---------- Information supplied ----------

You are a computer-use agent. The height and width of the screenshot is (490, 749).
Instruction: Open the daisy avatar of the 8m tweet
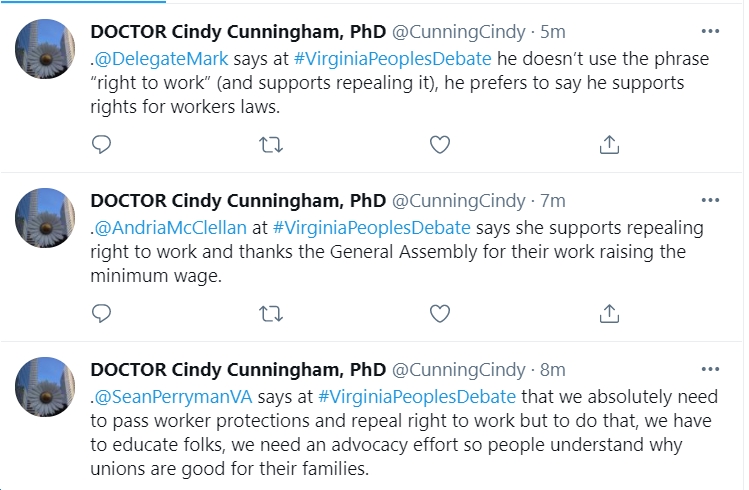(x=45, y=387)
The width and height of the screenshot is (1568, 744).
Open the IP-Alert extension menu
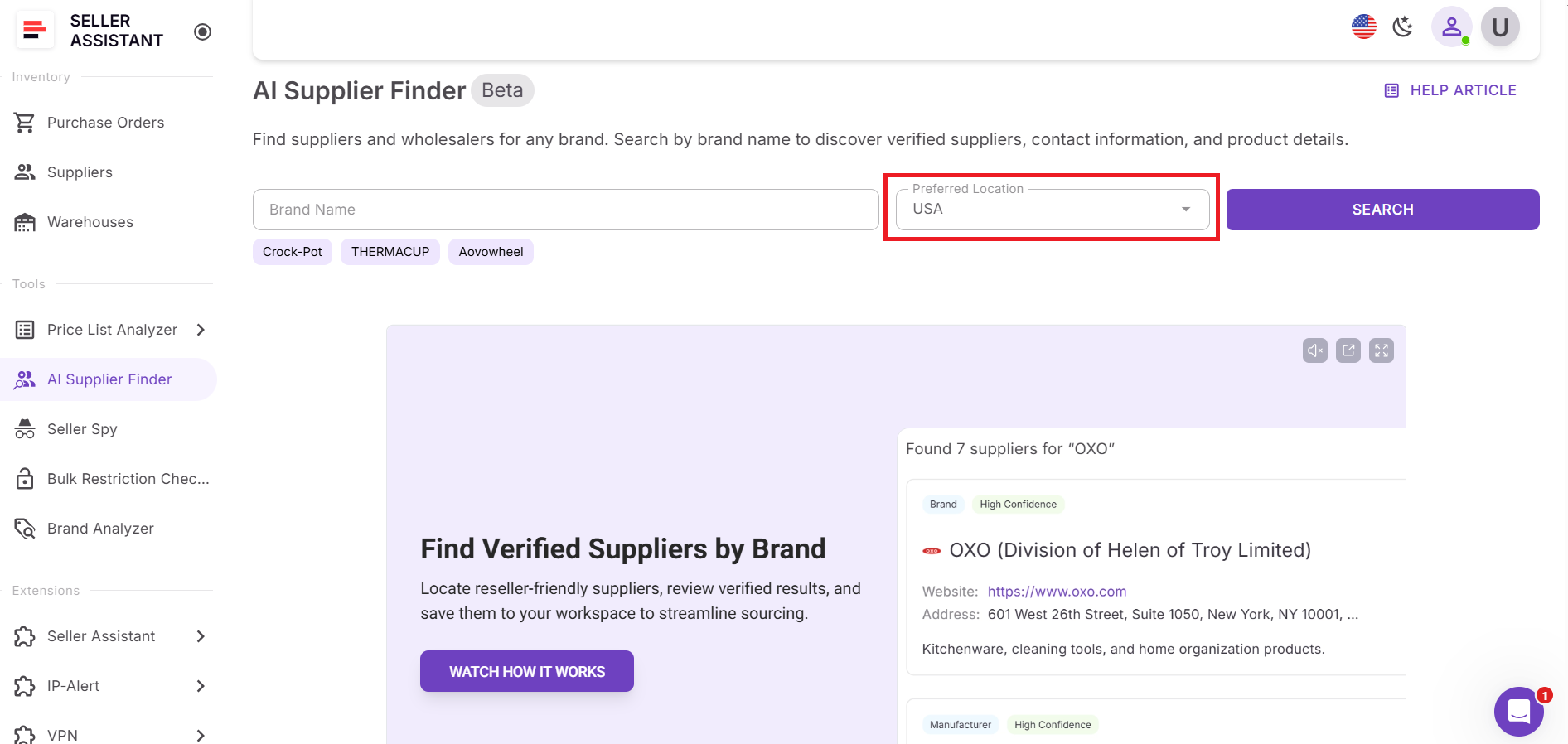point(73,686)
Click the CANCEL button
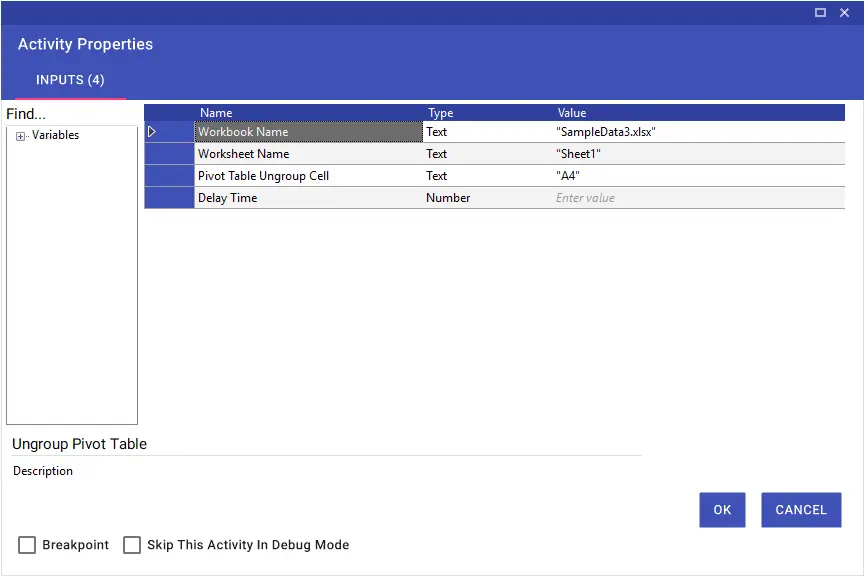Viewport: 867px width, 579px height. coord(803,512)
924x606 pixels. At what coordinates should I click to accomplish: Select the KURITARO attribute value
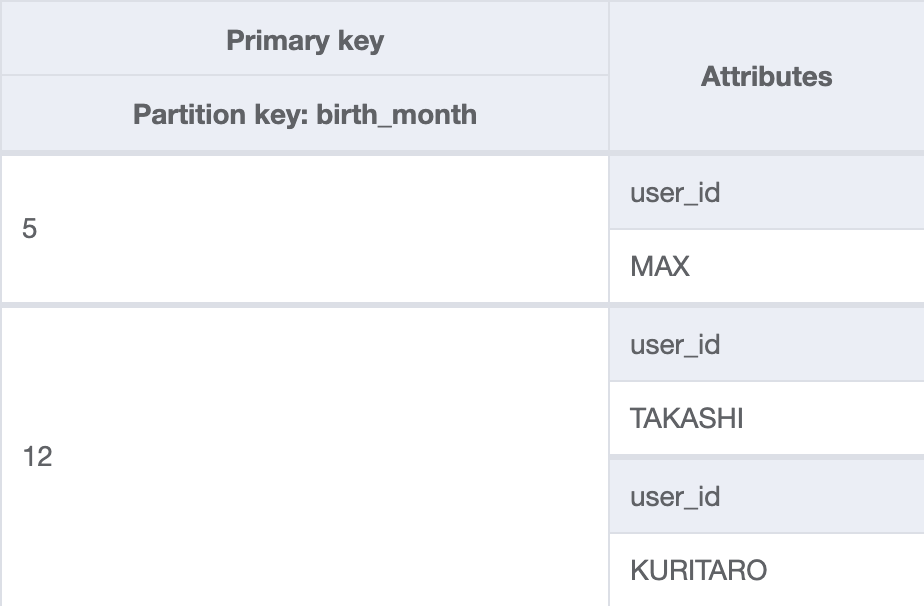tap(698, 571)
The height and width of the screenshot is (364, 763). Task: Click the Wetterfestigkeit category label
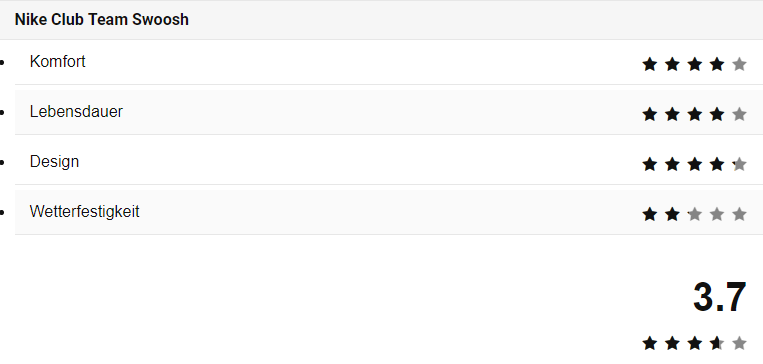[x=84, y=211]
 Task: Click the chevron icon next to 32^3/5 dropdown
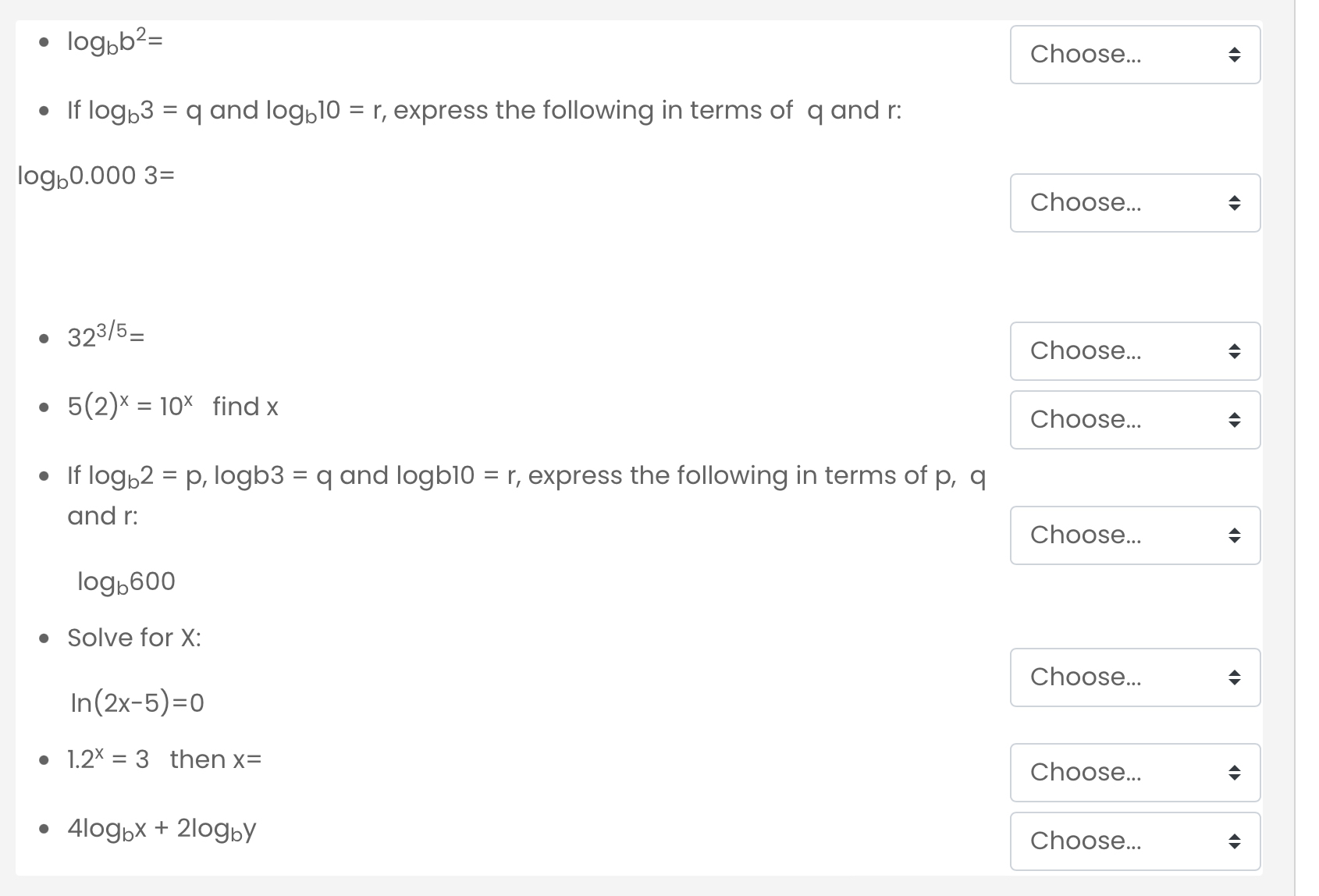coord(1234,351)
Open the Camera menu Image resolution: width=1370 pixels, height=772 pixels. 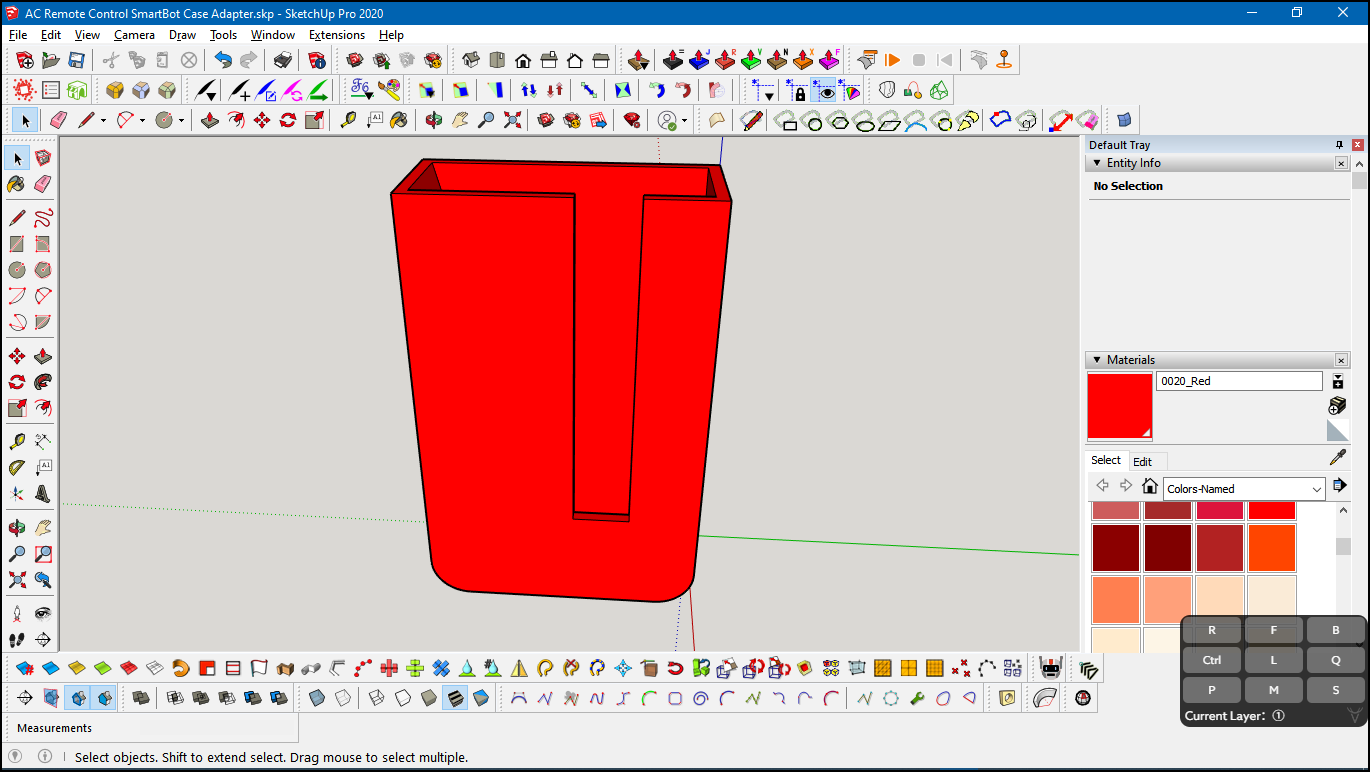tap(134, 34)
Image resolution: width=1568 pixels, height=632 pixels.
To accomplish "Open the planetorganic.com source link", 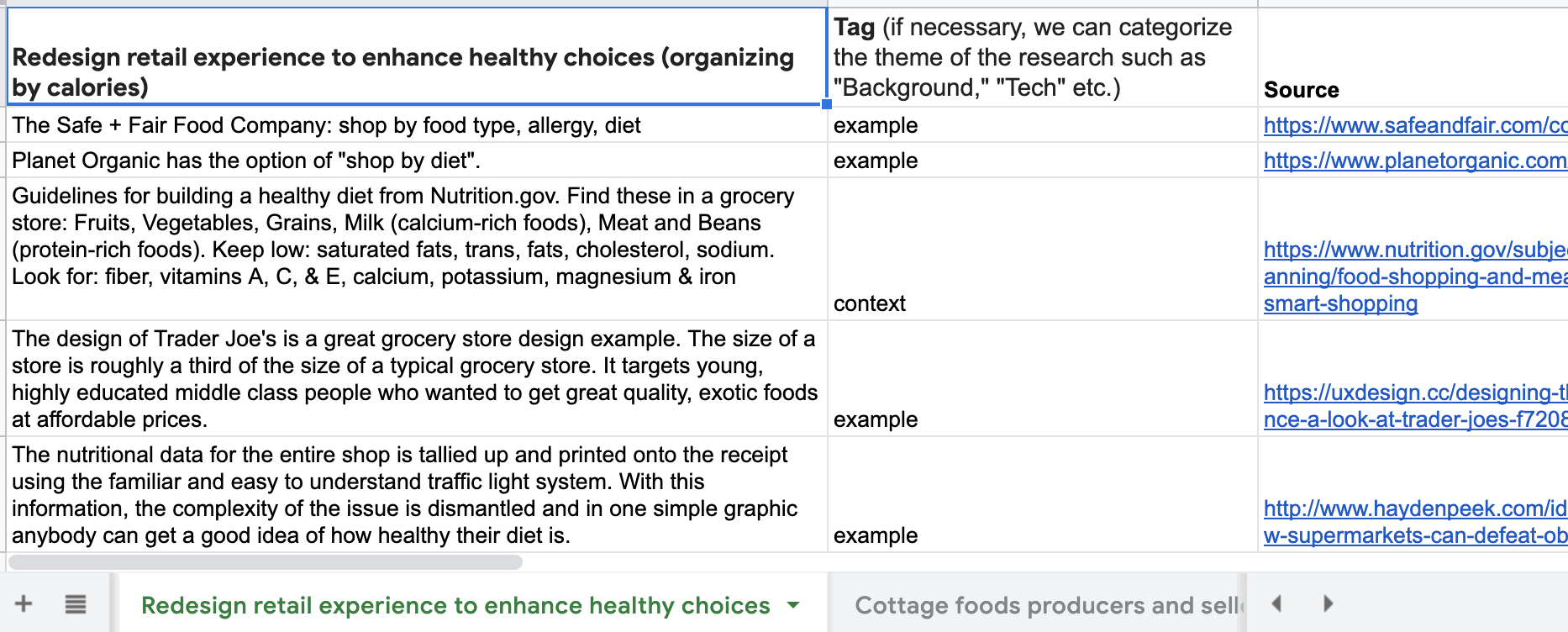I will pos(1414,161).
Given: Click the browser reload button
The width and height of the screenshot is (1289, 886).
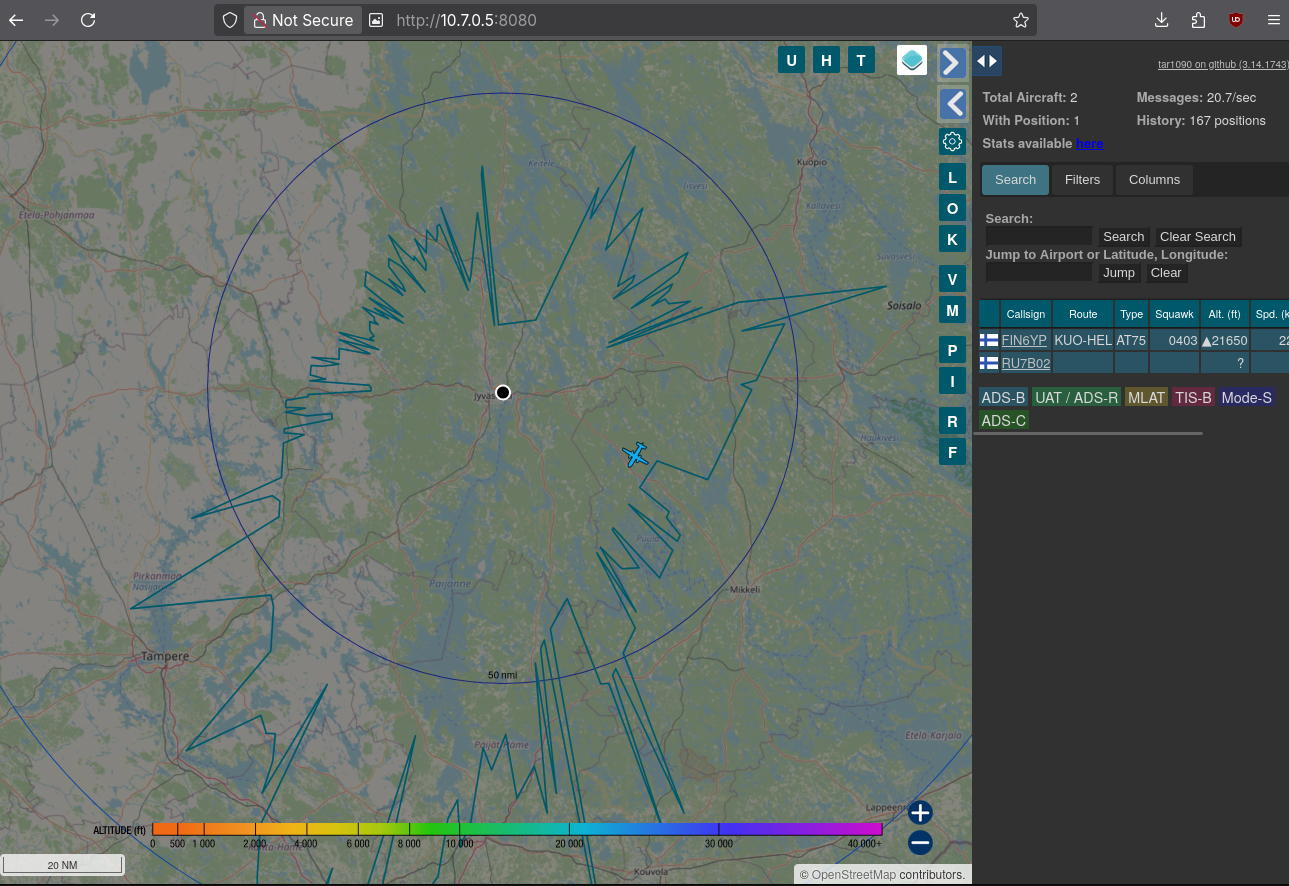Looking at the screenshot, I should click(x=88, y=20).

----------

▶ [Instructions for the task]: Output only the lines running from the one containing "Given: Click the browser reload button" to the end of the records, inclusive and exact; skip the pictures.

▶ [Solution to the problem]:
Given: Click the browser reload button
The width and height of the screenshot is (1289, 886).
Looking at the screenshot, I should click(x=88, y=20).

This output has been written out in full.